El gobierno aprovecha cada fisura interburguesa para sumar
a unos y aislar a otros, subsidiando a unos y aumentando las retenciones
a otros.
En el fondo, Kirchner defiende los intereses del capitalismo en
su conjunto, pero a su manera, esta es la única forma posible,
dada la situación social legada por el Argentinazo: Un discurso
semi-radicalizado, en defensa de la soberanía y los derechos
humanos pero manteniendo la condiciones para la acumulación
y reproducción del capital.

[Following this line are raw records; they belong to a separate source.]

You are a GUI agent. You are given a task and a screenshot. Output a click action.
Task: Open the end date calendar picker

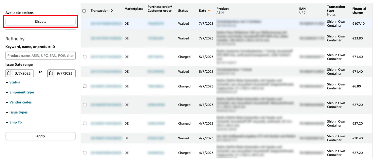click(51, 73)
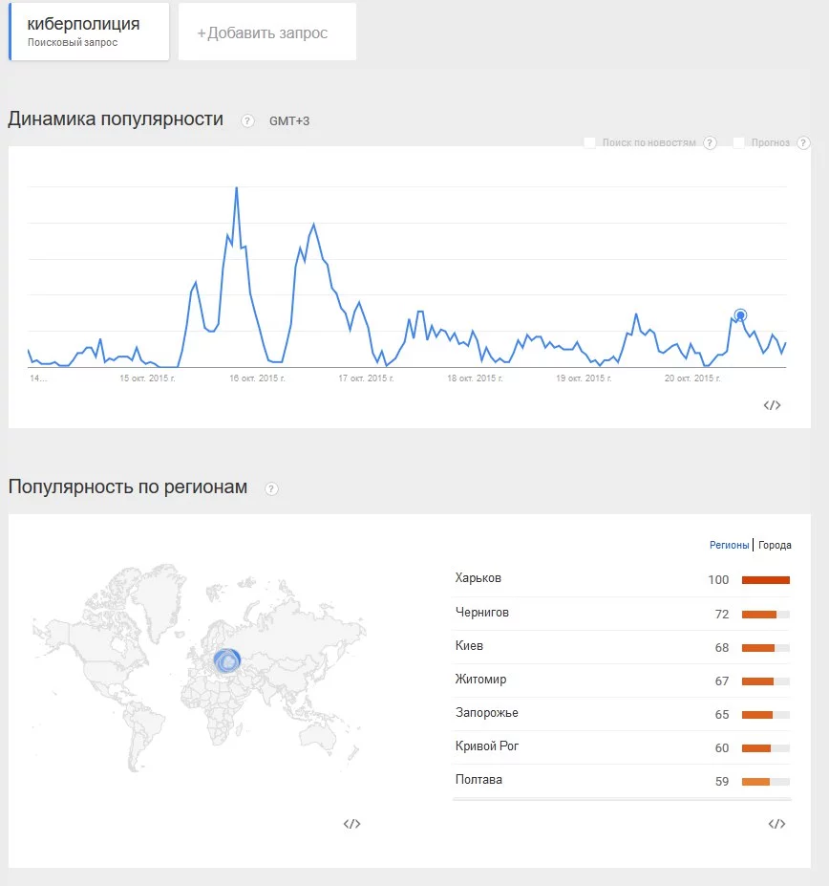Click embed code icon below the regions list
This screenshot has height=886, width=829.
click(776, 824)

De aquí la necesidad de
arbitrar entre las clases antagónicas, capital y trabajo,
tratando de armonizar, de repartir un poquito para cada uno, resultando
siempre una goleada para los empresarios nacionales y extranjeros.
El futuro del asado está estrechamente vinculado
al destino de la clase obrera y las capas pobres de la población.
Nuestra población, que representa 0,6% de la población
mundial consume el 5% de la carne vacuna producida en el mundo,
o sea 2,5 millones de toneladas sobre un total de 50 millones. En
2005, el consumo promedio por habitante fue de 61,3 kilos.
La única forma de solucionar el problema de la carne reside
en que el interés de los trabajadores y los pobres sea el
interés dominante en el país, en los campos y en las
ciudades. Que la economía, la política y la cultura
no sean manejadas en benéfico de una pocos privilegiados
sino en beneficio de la mayoría por la gestión directa
y democrática de esa mayoría, y esto también
es verdad para los pequeños productores, a los que, de seguir
la dinámica del capitalismo, les espera la ruina o la absorción
de sus tierras y ganado por parte de los grandes capitales. Sin
la nacionalización de la tierra, previa expropiación
de los grandes hacendados y burgueses agrícolas-ganaderos,
con una planificación racional y colectiva para recuperar
la tierra del desastre del monocultivo sojero y aumentar el ganado
de acuerdo a las necesidades de la mayoría de la población,
sin el control de los trabajadores sobre la producción y
la comercialización de la carne y demás productos,
las penas seguirán siendo nuestras, y las vaquitas, ajenas.